18th October 2012 - During a routine inspection
People told us that their care and support needs had been agreed with them when the service started. We saw that people had given their consent and were involved in their care. People told us that care staff respected their privacy during personal care routines. One person told us, “Yes, they always make sure my privacy is maintained.” The files we looked at contained care plans that were personalised and included people’s preferences. We found that people received calls at the time they were expected. People said that most of the staff took their time and did not rush. One person said, "They don’t exactly rush me but they always seem to be in a hurry.” Another told us, “No they never rush, they take their time and always talk to X to let him know what they are doing.” People told us they had consistent care staff who were knowledgeable and knew what they were doing. One person said, “All the staff are very capable. They have to use a hoist and they know how to do this. They seem very informed about his condition and how it affects him.” The people we spoke with said all the care staff were friendly and polite. People who used the service told us that they had been given information about making complaints. We saw that complaints were taken seriously and looked into. All the information we requested to see was made available to us. Documents we viewed had been fully completed and were easy to understand.

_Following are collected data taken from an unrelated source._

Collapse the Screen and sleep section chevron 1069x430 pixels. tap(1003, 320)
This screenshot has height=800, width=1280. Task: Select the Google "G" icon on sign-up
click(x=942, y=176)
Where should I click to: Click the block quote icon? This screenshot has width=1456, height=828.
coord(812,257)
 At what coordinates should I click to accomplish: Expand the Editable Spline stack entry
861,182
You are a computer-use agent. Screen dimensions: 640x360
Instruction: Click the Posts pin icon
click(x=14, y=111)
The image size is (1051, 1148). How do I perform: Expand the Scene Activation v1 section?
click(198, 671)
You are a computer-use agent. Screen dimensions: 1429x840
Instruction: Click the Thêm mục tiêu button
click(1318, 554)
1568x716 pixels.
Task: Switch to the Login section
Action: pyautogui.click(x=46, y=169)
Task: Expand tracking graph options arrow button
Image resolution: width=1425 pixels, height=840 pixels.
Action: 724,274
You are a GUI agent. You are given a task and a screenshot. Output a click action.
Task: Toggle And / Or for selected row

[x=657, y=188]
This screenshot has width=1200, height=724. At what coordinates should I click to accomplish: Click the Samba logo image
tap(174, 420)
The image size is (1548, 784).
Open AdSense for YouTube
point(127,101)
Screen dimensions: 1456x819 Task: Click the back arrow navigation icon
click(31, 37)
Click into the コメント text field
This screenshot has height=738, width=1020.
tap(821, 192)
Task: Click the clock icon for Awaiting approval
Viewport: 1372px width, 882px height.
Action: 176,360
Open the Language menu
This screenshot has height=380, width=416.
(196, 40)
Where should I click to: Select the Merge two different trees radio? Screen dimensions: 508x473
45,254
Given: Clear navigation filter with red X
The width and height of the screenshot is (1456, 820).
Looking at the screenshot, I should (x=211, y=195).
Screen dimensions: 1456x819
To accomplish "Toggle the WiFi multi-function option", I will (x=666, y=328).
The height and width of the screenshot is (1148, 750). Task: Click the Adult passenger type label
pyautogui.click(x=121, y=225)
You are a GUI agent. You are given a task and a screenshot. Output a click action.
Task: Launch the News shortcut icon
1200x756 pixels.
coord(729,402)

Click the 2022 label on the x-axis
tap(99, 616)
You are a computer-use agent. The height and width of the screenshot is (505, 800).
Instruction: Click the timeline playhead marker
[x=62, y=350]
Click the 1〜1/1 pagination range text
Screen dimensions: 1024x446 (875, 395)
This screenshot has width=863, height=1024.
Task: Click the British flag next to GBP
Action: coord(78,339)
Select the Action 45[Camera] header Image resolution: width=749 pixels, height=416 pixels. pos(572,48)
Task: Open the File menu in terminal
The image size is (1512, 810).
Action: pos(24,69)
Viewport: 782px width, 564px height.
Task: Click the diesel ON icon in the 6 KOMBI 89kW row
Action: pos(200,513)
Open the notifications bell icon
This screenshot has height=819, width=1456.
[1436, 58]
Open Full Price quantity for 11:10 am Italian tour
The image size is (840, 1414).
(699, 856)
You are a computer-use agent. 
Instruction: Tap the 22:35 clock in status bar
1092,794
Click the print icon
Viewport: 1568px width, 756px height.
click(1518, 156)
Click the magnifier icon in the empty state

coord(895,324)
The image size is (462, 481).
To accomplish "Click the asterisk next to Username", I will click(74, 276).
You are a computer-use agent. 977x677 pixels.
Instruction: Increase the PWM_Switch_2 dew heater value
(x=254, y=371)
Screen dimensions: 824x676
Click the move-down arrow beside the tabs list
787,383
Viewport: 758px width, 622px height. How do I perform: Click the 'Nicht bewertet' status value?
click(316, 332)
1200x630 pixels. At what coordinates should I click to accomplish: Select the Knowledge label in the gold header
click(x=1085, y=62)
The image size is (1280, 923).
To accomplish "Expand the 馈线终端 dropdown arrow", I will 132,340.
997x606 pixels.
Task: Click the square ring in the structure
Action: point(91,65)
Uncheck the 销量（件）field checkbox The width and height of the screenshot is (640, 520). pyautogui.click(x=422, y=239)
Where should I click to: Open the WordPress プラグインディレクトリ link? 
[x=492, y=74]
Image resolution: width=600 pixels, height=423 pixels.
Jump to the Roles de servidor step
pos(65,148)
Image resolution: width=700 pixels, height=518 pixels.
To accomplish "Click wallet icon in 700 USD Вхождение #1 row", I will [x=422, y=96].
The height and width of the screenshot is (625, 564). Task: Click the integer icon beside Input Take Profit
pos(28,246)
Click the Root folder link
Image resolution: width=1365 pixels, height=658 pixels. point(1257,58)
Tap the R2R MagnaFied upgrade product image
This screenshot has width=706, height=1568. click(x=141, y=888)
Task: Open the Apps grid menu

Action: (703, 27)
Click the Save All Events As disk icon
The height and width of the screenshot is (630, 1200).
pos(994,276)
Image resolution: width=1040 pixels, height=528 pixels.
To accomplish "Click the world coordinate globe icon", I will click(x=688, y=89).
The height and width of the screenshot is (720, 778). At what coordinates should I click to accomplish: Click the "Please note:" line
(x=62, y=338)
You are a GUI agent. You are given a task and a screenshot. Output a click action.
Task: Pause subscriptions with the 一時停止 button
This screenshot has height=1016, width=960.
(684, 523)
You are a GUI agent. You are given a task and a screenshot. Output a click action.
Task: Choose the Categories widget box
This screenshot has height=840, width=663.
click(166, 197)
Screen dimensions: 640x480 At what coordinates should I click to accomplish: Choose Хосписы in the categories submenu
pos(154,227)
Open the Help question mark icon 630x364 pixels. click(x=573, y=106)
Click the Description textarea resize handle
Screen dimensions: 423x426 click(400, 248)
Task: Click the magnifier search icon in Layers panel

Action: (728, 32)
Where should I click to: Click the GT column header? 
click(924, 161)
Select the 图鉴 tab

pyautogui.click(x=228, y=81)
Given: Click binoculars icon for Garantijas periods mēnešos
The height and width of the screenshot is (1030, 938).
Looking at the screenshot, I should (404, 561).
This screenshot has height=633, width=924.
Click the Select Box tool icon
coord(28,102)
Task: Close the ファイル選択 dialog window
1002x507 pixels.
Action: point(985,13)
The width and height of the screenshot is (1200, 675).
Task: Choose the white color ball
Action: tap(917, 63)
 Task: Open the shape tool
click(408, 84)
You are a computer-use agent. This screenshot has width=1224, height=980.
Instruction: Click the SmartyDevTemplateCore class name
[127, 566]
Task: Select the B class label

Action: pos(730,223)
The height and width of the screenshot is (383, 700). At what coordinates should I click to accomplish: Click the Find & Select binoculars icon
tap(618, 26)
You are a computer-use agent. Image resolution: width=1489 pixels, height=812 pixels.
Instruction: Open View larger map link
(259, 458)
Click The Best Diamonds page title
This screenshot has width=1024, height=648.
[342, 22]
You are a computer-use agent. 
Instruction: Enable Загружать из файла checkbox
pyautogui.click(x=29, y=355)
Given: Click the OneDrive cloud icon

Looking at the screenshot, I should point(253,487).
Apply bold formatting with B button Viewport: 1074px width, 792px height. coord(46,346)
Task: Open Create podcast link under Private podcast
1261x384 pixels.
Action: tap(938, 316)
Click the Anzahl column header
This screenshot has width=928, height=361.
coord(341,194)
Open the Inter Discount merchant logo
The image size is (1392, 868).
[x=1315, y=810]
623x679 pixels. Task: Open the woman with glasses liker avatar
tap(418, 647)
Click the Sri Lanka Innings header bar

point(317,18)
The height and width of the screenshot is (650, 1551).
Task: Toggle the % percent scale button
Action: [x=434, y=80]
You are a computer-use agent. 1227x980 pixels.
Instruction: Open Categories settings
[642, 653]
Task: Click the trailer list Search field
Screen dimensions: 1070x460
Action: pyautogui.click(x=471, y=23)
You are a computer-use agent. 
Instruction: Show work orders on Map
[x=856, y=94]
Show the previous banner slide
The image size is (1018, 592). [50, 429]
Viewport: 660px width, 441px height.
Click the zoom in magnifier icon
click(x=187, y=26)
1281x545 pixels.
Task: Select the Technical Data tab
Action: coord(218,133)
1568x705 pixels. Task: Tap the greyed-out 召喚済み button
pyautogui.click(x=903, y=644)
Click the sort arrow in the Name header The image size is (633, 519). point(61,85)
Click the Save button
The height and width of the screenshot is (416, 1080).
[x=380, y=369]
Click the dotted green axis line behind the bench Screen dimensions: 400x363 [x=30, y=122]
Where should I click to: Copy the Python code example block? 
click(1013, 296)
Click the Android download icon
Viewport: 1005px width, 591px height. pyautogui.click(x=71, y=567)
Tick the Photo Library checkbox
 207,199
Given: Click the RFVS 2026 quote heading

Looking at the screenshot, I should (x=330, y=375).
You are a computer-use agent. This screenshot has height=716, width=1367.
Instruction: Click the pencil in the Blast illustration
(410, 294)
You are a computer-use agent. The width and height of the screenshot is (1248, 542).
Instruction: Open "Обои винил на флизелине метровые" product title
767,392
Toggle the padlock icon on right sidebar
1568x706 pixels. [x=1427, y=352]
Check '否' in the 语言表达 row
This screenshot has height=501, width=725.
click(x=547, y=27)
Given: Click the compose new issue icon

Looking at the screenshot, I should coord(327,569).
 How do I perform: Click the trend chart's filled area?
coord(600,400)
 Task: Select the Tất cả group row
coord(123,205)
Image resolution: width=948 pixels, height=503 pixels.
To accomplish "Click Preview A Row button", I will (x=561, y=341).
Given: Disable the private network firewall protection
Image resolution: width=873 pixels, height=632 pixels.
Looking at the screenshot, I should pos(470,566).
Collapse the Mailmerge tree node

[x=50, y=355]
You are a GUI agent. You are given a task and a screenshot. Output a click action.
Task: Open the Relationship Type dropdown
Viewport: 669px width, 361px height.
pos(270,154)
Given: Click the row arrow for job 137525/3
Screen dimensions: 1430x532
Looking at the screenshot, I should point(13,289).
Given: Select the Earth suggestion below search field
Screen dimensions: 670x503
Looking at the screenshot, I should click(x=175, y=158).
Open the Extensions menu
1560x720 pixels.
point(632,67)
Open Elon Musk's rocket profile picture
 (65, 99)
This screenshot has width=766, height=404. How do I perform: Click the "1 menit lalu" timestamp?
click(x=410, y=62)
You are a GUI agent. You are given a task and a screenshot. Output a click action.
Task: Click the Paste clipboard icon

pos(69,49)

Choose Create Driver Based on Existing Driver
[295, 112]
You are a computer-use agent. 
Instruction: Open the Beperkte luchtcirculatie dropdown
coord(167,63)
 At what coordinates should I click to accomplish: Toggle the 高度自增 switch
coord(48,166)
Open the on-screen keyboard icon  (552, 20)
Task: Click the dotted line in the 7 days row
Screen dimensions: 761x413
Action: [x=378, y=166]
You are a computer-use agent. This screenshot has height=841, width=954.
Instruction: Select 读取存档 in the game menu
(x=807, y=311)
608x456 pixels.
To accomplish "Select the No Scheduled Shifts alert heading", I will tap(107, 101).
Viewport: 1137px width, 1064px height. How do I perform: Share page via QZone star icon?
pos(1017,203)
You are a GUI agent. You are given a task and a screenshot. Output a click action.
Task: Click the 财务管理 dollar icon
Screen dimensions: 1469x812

1st January 1970 - During an inspection to make sure that the improvements required had been made
We visited DomCare on 7 and 13 January 2011 and we found that the home was not compliant with the regulations. We issued a warning notice to the service. When we visited again on 31 August and 2 September 2011 we found that there had been substantial improvements to the service people received. The service provider had developed more robust systems to ensure that people’s visits were as they had been commissioned. People told us that this was their experience. We spoke to two social workers and Birmingham City Council contracts department and they told us that they had no significant information of concern about this service. People told us they were happy with their care. The service provider showed us the surveys returned from people as part of their quality assurance. They had received a very good response with about half of people receiving a service responding. Very few people were unhappy with the service. The service provider had contacted most of these people to resolve any issues. The service provider had developed better information for care workers and to be given to people receiving a care service. This was now being put in place for all people receiving the service. The service provider was able to give us records and information more readily when we asked for it.